Жизнь обрывается. Теряет смысл. Заболевает и полковник. Дети увозят вдовца в Крым, выхаживают. Через полгода к спасению подключаются друзья, устраивают на общественную работу — военно-патриотическое воспитание молодежи («чтобы дома не лежать»). Типичный жизненный финал пенсионера — рыбалка-телевизор-внуки-правнуки…
— Ничего не предвещало! — хором выпалила чета Розенбергов.
Розенберги, по-моему, до сих под впечатлением от лихого выверта жизни. Словно наверху кому-то смертельно скучно наблюдать за стандартными судьбами, и решил Он: а если сделать так…
— Я была уже четыре года замужем! — закрывает глаза Виктория. — Из детей был только кот…
Начинающей 22-летней журналистке поручают сделать интервью с «дедом-общественником».
Тут супруги азартно рассказывают, перебивая друг друга.
— Я жутко нервничала. К интервью не подготовилась, — вспоминает Виктория. — Я вообще не знаю, кто это. Какой-то дядька! Борис Яковлевич давай надо мной угорать.
— Пришла девочка, говорит: «Я интервью буду брать». Я: «Извини, в баню не сходил» (дальше — солдафонский юморок), — хохочет полковник.
— Вот так уходят из профессии! — злится Виктория.
— Вижу, она замерзла, пришлось на нее надеть свитер.

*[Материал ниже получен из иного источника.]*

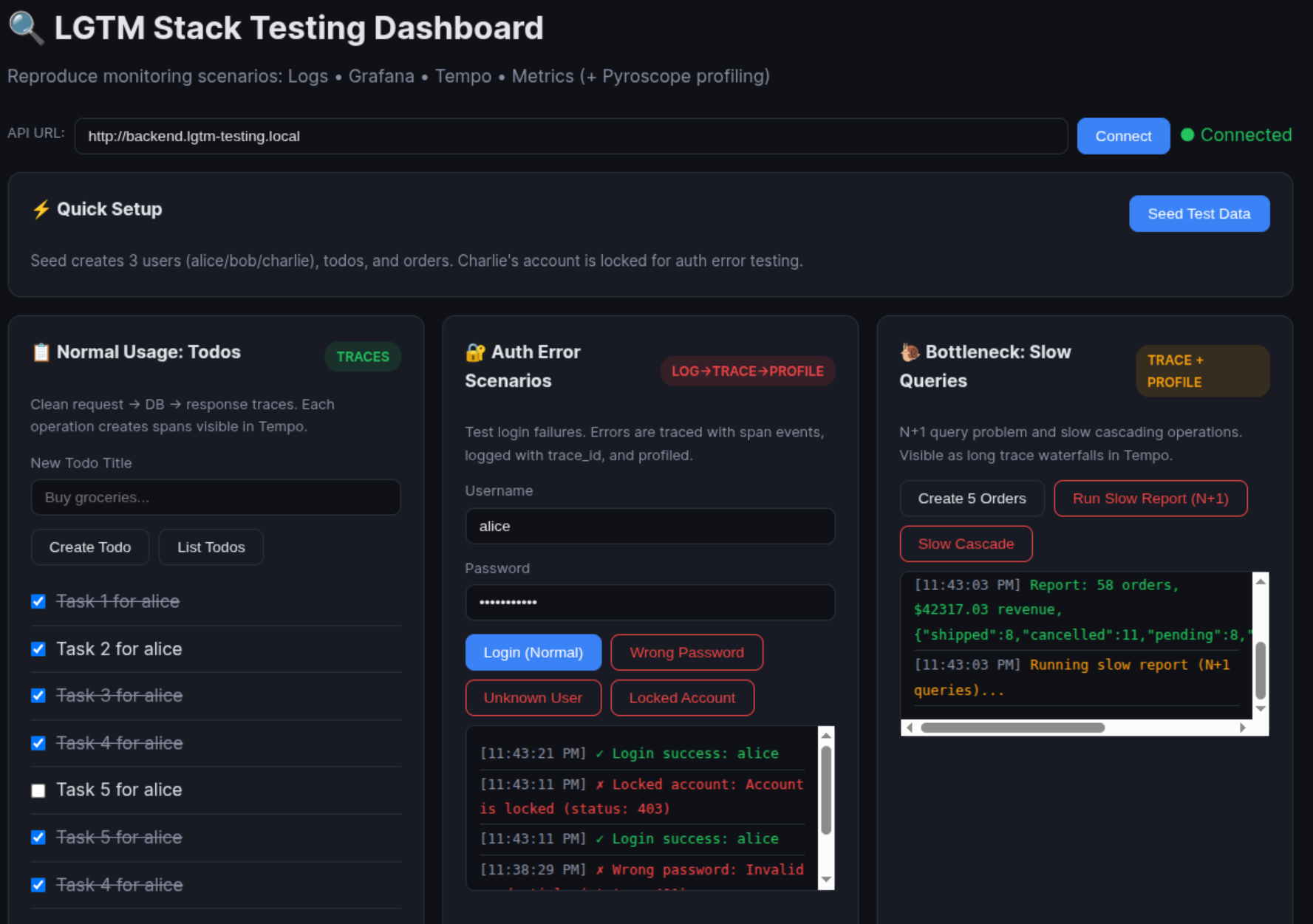The width and height of the screenshot is (1313, 924).
Task: Click the lightning bolt Quick Setup icon
Action: point(41,210)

Жалко… девочку (по-моему, он хотел сказать «ребенка»), — пожимает плечами.
Так они расстались. Интервью можно было признать проваленным, если бы…

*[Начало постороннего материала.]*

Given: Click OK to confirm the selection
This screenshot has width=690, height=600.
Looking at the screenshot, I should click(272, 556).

Розенберги до сих под впечатлением от лихого выверта жизни Владимир ВОРСОБИН
Виктория влюбилась!
Это, пожалуй, самый чудесный, невероятный (да, простит полковник!) момент истории, объяснить который невозможно. Амур-снайпер?
Или действительно нет возраста у родственных душ.
Виктория попыталась это объяснить. С недоступной для нас, мужиков, логикой.
— Я не люблю усатых, — начала перечислять она. — А он усатый, лысый! («Я не совсем лысый!» — запротестовал Борис Яковлевич.) Акцент дурацкий, до сих пор его не выбила.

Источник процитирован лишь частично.